The current demographical transformation, marked by a society with longer life expectancy and with growing medical requirements, has led most insurance providers to promote premium models based on the personalisation of the individual risk age, clinical history, habits or predicted use of the services. This focus, although maximising the economic efficiency in the short term, has a direct impact on the most vulnerable groups.
“Extreme personalisation breaks with the insurance’s founding logic as a mutual protection mechanism. When the premiums increase exponentially with age, it ends up generating an expulsion effect for the people who most need medical care.” This is one of the main conclusions reached by Vitor Molina, actuarial head of Assistència Sanitària, at the conference “The challenge of longevity on healthcare insurance policies,” organised by the Professional Association of Actuaries of Catalonia.
At the conference, it was shown that this effect does not only have individual implications, but also group ones: people who, once they have retired and have a more limited income, are incapable of assuming growing premiums and therefore, remain outside the private healthcare system at a time when they are most vulnerable.
Within a context of growing territorial inequalities and a constant increase of the population of over 70 years of age – which has risen 9 percent since 1975, this phenomenon takes on a special dimension.
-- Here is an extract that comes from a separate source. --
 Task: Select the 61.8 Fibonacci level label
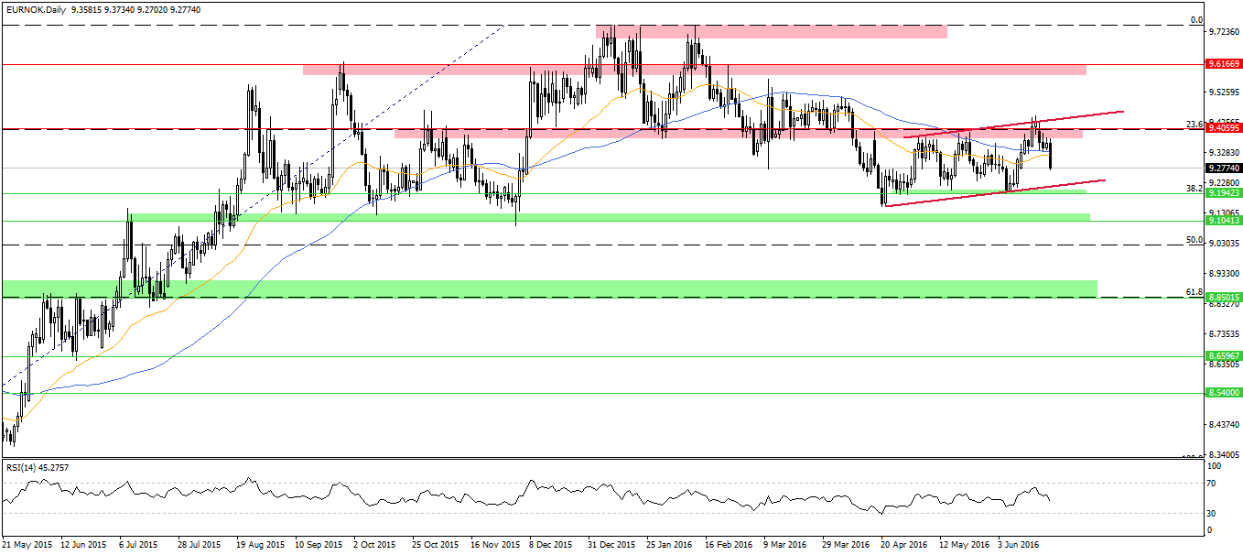(1194, 292)
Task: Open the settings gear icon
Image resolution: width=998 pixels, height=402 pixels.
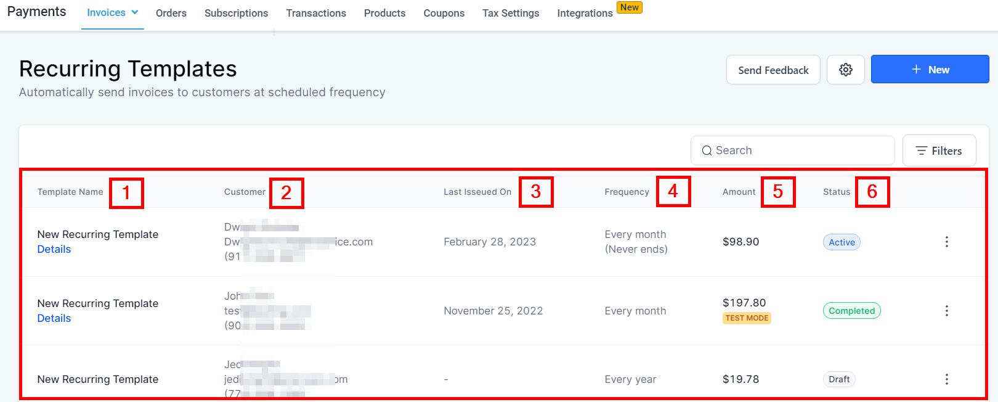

The alternative answer, based on intergenerational solidarity
Against this backdrop, Assistència Sanitària is applying a different formula. The organisation, created by doctors with a vocation for serving patients and controlled by a cooperative, maintains an updating model of premiums that avoids the rate from increasing due to the individual use of the services. The cornerstone of this system is the intergenerational solidarity rate, a mechanism that partially redistributes the cost of the risk linked to age.
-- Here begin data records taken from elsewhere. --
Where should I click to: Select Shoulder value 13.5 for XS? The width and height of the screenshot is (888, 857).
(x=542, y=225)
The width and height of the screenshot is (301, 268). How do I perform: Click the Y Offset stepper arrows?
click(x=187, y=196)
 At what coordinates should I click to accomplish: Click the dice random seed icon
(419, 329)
In spite of it being less attractive in terms of economic efficiency or maximisation of profits, Dr. Ignacio Orce, Chairman of Assistència Sanitària, defends the fact that opting for this formula “is an act of group responsibility and sustainability of the actual healthcare model itself.” He also affirms that “the idea is not for some people paying for others, but rather that everyone contributes to a system that will protect them in the future.”